In the entries below, find the line with "The width and height of the screenshot is (488, 868)." and the line with "Task: Click the PARASITES section header". Reproduce those two lines and every line between them exactly, and nothing more.

═══ Material provided

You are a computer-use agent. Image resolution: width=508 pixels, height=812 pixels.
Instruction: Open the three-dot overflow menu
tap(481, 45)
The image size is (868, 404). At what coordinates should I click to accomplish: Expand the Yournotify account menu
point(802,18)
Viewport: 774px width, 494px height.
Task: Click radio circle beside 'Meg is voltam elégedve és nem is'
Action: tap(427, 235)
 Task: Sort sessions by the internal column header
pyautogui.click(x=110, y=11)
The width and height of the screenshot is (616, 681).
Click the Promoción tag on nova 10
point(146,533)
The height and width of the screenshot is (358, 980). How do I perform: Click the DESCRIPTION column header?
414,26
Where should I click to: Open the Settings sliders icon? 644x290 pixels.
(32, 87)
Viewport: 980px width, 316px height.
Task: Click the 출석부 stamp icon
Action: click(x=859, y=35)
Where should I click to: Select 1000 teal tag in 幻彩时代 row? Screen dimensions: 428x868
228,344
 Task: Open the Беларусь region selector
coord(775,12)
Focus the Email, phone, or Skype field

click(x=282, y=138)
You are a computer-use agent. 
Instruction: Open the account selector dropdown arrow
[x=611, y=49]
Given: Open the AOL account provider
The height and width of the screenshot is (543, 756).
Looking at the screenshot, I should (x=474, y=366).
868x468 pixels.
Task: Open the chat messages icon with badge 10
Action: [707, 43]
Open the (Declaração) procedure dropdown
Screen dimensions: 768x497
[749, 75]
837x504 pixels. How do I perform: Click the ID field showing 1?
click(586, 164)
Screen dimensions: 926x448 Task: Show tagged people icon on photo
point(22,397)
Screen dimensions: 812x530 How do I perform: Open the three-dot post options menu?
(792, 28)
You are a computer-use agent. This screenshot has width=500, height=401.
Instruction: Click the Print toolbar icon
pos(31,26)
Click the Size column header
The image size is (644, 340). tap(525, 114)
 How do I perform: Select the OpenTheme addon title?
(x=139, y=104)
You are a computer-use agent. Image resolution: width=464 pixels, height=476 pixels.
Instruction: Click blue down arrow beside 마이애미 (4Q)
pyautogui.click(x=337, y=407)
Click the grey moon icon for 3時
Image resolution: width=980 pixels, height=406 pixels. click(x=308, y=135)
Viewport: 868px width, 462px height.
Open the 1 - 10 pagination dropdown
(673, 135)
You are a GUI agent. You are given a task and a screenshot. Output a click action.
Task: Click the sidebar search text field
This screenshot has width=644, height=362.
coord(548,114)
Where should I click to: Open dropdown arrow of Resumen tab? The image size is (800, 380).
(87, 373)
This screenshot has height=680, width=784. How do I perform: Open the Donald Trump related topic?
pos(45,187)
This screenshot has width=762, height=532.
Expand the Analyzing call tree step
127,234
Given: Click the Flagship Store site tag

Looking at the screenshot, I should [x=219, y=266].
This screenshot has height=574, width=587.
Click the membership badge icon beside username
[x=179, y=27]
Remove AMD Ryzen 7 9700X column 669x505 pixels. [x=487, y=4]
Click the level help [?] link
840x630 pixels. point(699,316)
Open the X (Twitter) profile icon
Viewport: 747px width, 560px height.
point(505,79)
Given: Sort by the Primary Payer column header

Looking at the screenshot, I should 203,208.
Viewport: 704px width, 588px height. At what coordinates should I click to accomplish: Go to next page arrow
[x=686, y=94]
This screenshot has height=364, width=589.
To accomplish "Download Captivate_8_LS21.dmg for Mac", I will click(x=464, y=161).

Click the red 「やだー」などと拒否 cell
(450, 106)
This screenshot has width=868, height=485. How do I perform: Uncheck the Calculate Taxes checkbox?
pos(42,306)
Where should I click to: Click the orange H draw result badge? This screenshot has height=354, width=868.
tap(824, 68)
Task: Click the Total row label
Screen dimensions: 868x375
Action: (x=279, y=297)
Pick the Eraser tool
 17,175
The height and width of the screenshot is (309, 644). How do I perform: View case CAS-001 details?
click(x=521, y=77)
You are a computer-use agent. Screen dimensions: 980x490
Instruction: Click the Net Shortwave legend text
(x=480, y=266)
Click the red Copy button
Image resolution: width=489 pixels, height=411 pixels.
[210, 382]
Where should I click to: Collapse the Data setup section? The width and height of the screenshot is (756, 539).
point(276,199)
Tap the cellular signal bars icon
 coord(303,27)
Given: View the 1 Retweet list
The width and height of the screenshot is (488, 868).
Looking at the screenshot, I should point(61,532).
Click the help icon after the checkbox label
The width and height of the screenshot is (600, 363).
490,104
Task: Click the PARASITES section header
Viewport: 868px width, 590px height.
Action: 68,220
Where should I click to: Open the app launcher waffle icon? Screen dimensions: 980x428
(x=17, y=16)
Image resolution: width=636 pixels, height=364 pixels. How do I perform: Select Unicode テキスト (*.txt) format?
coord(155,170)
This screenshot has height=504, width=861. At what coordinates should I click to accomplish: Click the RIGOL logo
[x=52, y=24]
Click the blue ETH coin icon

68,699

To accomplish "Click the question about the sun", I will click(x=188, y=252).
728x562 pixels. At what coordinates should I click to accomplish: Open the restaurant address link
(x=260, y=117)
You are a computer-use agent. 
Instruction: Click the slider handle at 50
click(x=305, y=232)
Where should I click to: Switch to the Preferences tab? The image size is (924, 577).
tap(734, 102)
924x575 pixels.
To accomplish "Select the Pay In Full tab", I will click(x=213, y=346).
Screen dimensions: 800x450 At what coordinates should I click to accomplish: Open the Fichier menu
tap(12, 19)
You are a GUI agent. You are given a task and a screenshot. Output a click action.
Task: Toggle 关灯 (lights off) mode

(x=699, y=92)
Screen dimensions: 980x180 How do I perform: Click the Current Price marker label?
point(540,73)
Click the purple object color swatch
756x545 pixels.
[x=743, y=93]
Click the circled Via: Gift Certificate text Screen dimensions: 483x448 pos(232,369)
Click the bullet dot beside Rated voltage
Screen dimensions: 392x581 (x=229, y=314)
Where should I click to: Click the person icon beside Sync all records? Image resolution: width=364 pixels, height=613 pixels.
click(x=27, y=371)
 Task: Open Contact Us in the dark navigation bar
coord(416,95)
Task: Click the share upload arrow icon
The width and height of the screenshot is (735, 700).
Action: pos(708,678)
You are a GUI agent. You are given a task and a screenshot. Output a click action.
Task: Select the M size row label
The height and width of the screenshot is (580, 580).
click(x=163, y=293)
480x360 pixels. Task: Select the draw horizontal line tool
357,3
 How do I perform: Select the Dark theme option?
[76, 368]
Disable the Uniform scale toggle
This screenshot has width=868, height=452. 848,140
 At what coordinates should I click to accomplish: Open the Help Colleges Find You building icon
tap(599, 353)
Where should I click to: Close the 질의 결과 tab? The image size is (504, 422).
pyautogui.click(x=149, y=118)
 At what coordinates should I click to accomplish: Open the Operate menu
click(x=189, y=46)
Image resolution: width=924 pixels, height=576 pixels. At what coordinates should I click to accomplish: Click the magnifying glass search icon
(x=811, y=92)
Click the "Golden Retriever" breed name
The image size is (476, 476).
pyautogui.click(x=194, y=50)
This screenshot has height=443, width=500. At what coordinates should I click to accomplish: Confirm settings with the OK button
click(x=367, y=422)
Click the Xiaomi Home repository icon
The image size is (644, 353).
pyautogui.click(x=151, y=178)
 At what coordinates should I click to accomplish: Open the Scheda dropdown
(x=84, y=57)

══════

Exercise answer:
The width and height of the screenshot is (488, 868).
Looking at the screenshot, I should point(61,532).
Click the help icon after the checkbox label
The width and height of the screenshot is (600, 363).
490,104
Task: Click the PARASITES section header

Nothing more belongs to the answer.